§ Directions:
Given the material below, output exactly the lines from the line with "Screen dimensions: 1170x780" to the line with "Where should I", both ends included, and no other lines.

§ Records for the exercise:
★ ★ ★ ★
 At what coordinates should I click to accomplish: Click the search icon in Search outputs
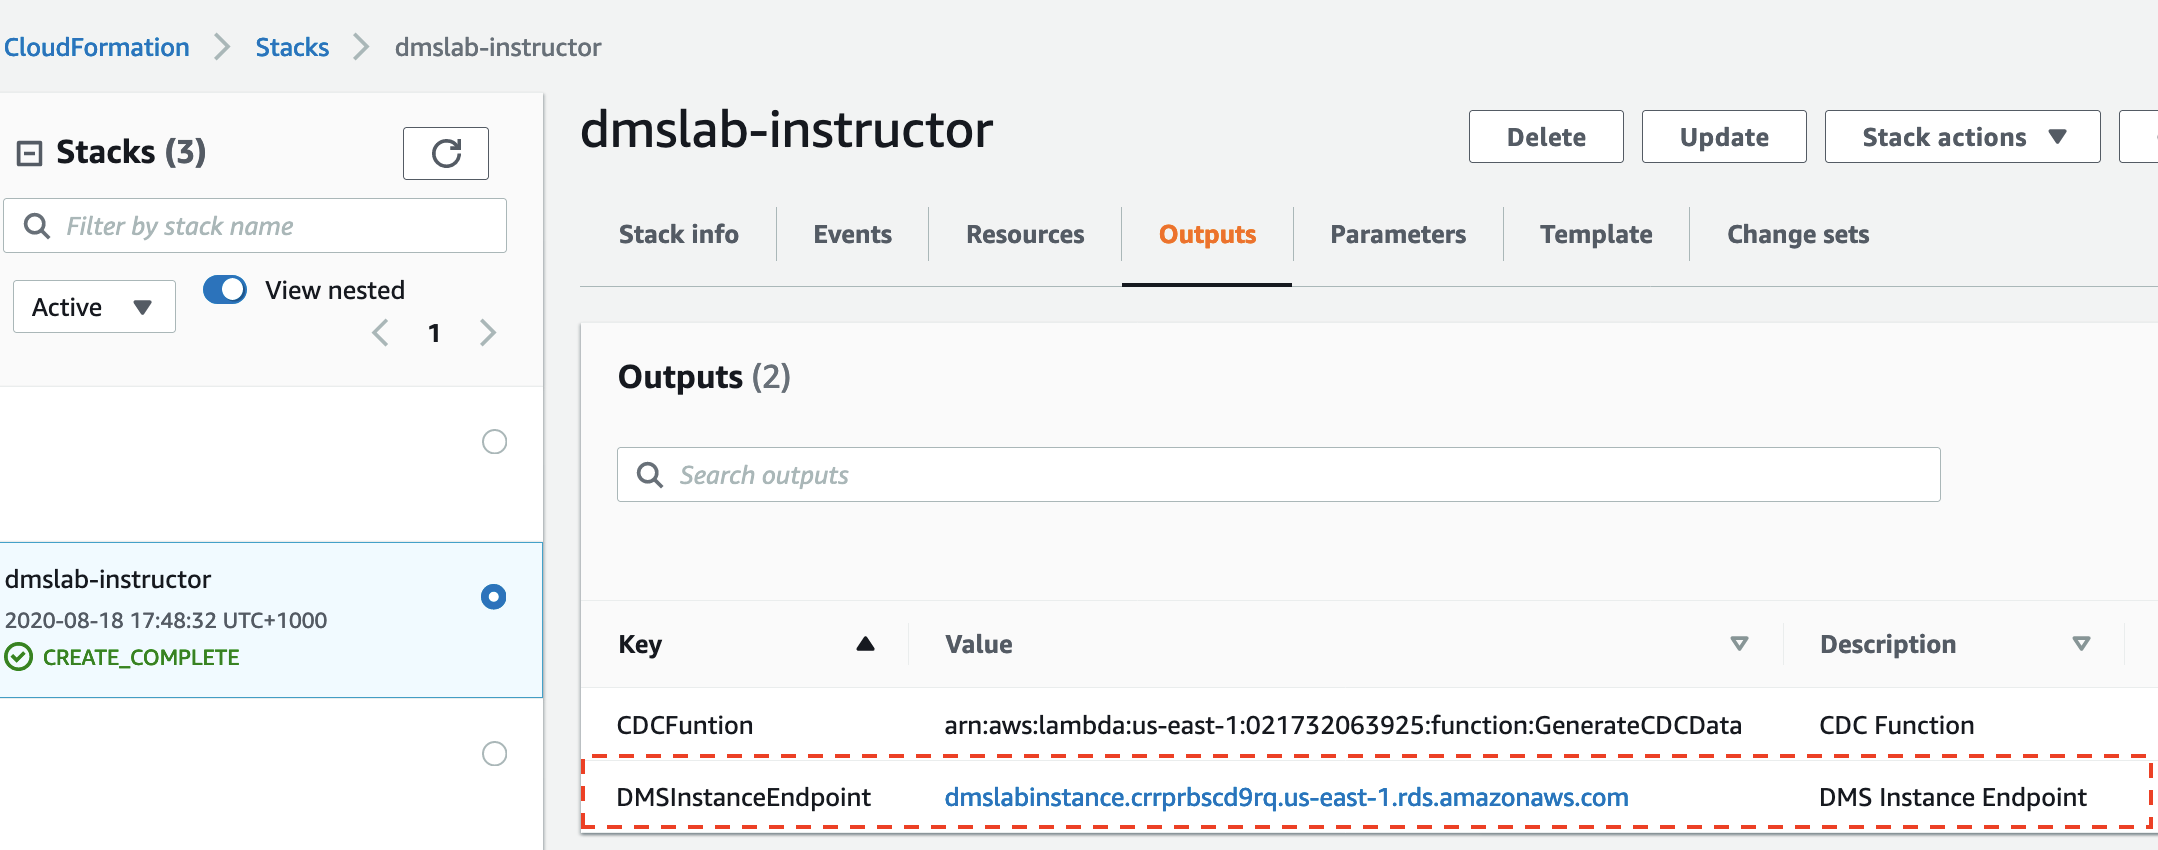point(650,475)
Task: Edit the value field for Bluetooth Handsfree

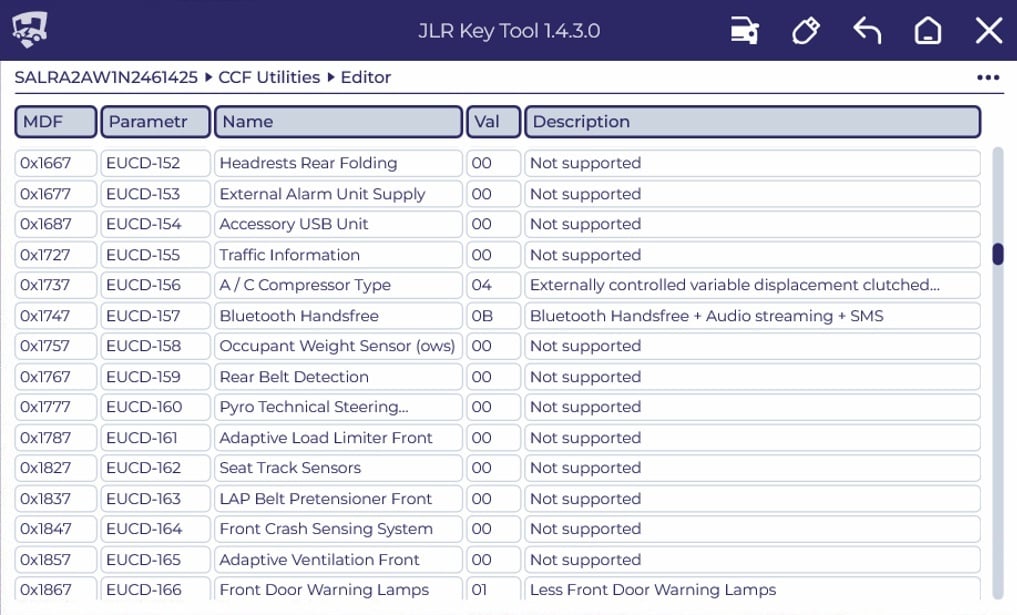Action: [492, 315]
★ ★ ★ ★
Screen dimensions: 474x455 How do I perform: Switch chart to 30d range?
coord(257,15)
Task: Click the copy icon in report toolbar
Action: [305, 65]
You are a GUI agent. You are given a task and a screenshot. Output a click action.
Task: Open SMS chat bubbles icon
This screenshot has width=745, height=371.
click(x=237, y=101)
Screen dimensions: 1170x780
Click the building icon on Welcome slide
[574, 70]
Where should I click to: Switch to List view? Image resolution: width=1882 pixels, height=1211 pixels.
★ ★ ★ ★
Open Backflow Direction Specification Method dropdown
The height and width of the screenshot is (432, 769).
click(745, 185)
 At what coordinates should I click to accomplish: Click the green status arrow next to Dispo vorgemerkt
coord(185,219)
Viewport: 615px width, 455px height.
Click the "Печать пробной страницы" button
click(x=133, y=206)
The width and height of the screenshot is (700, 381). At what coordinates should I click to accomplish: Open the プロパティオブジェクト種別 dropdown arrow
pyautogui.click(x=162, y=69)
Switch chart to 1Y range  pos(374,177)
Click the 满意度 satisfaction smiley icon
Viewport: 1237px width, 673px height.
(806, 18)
★ ★ ★ ★
§ Result of the exercise:
Screen dimensions: 1170x780
Click the building icon on Welcome slide
[574, 70]
Where should I click to: Switch to List view? Image resolution: width=1882 pixels, height=1211 pixels.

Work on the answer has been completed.